I have been selected as the Routing Directorate reviewer for this draft. The
Routing Directorate seeks to review all routing or routing-related drafts as
they pass through IETF last call and IESG review, and sometimes on special
request. The purpose of the review is to provide assistance to the Routing ADs.
For more information about the Routing Directorate, please see 
http://trac.tools.ietf.org/area/rtg/trac/wiki/RtgDir 

Although these comments are primarily for the use of the Routing ADs, it
would be helpful if you could consider them before or along with any IETF
Last Call comments that you receive, and strive to resolve them through
discussion or by updating the draft. 

Document: draft-ietf-ospf-sbfd-discriminator-04.txt
 Reviewer: Adrian Farrel 
 Review Date: 27 April 2016
 IETF LC End Date: 26 April 2016 
 Intended Status: Standards Track

Summary: 
I have some minor concerns about this document that I think should be
resolved before publication. 

Comments: 

This is a simple document that doesn't require much to implement or 
understand.  It was disappointing, however, to find a large number of
small issues and nits.  I don't believe any of these are blocking to
the utility of the document and if it went for publication in its
current state it would not be harmful.  But in the interest of making 
our documents useful and accessible, and for the purpose of eliminating
all possible interoperability and deployment, I think it would be 
valuable to clean up the issues I have listed.

Major Issues: 
No major issues found.

Minor Issues: 

I should like to see some small amount of text on the scaling impact on
OSPF. 1. How much additional information will implementations have to 
store per node/link in the network? 2. What is the expected churn in 
LSAs introduced by this mechanism (especially when the Reflector is
turned on and off)?

In the second case there is a security implication as well. Can I DoS 
the routing system by toggling some BFD Reflectors? Needs text!

You *do* have...
   A change in information in the S-BFD Discriminator TLV MUST NOT
   trigger any SPF computation at a receiving router.
...which is a help.

---

Section 1 has

   This is achieved by using unique
   network-wide discriminators to identify the Network Targets (e.g., IP
   addresses).

You may be aware of IPv6 :-)

Although 2.1 gives some hints on the size of a discriminator, I had to
go back to 5880 to check that *all* discriminators are exactly 4 octets.
So saying "e.g., IP addresses" is at best confusing.

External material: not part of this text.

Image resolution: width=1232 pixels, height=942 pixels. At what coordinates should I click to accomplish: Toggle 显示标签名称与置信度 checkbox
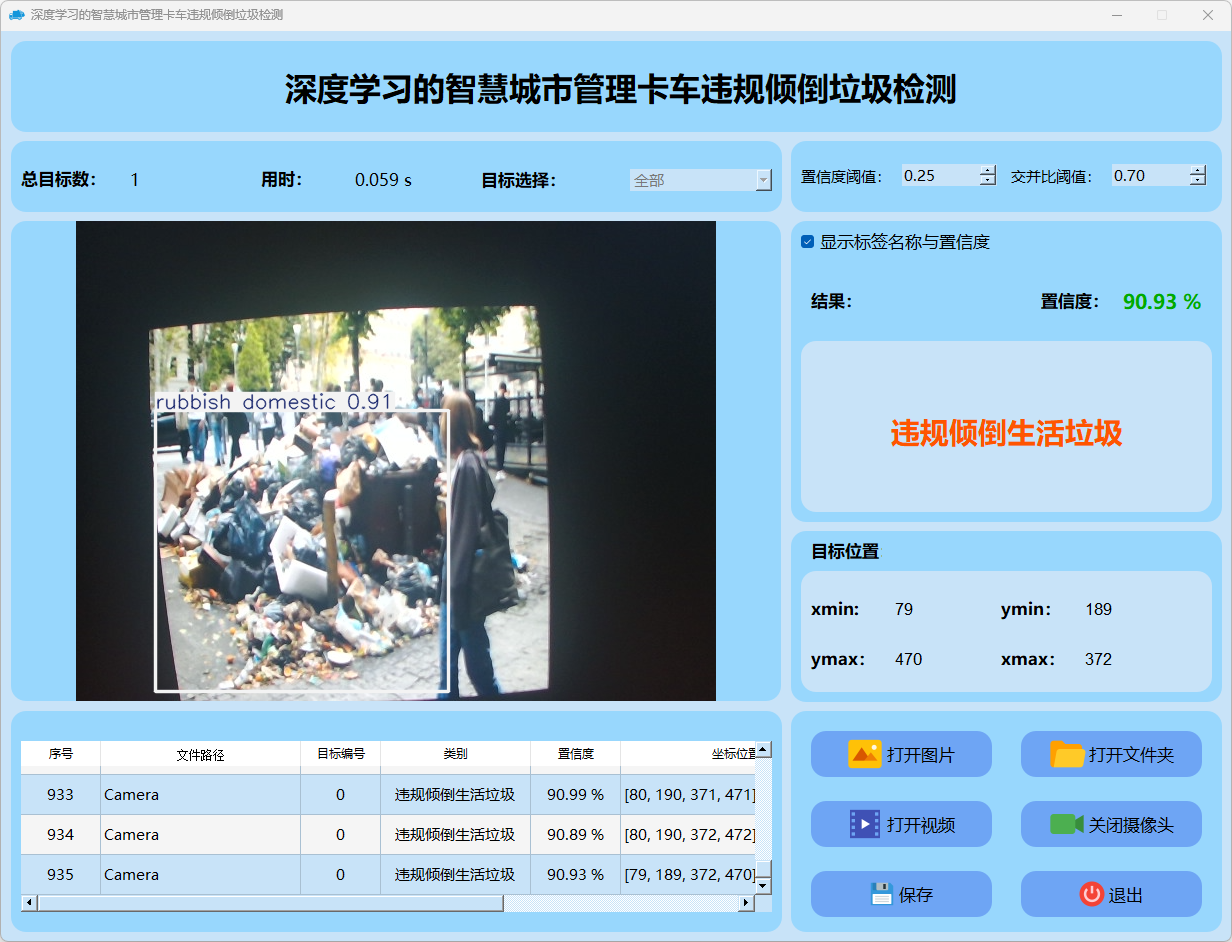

BTW, draft-ietf-bfd-seamless-base and draft-ietf-bfd-seamless-ip don't
give any hints on this.

Oh, and what is "network-wide"?

I suggest...

   This is achieved by using four-octet discriminators as defined in
   [RFC5880] to identify the Network Targets.

---

In Section 2 you have
   Upon receipt of the TLV, a
   router may decide to ignore this TLV or install the S-BFD
   discriminator in BFD Target Identifier Table.

I think "ignore" is ambiguous. You need to be very clear that "ignore"
means:
- take no local action
- retain the TLV in the opaque LSA
- continue to advertise the opaque LSA according to its scope

In Section 3 you also have
   A router not supporting the S-BFD Discriminator TLV will just
   silently ignore the TLV as specified in [RFC7770].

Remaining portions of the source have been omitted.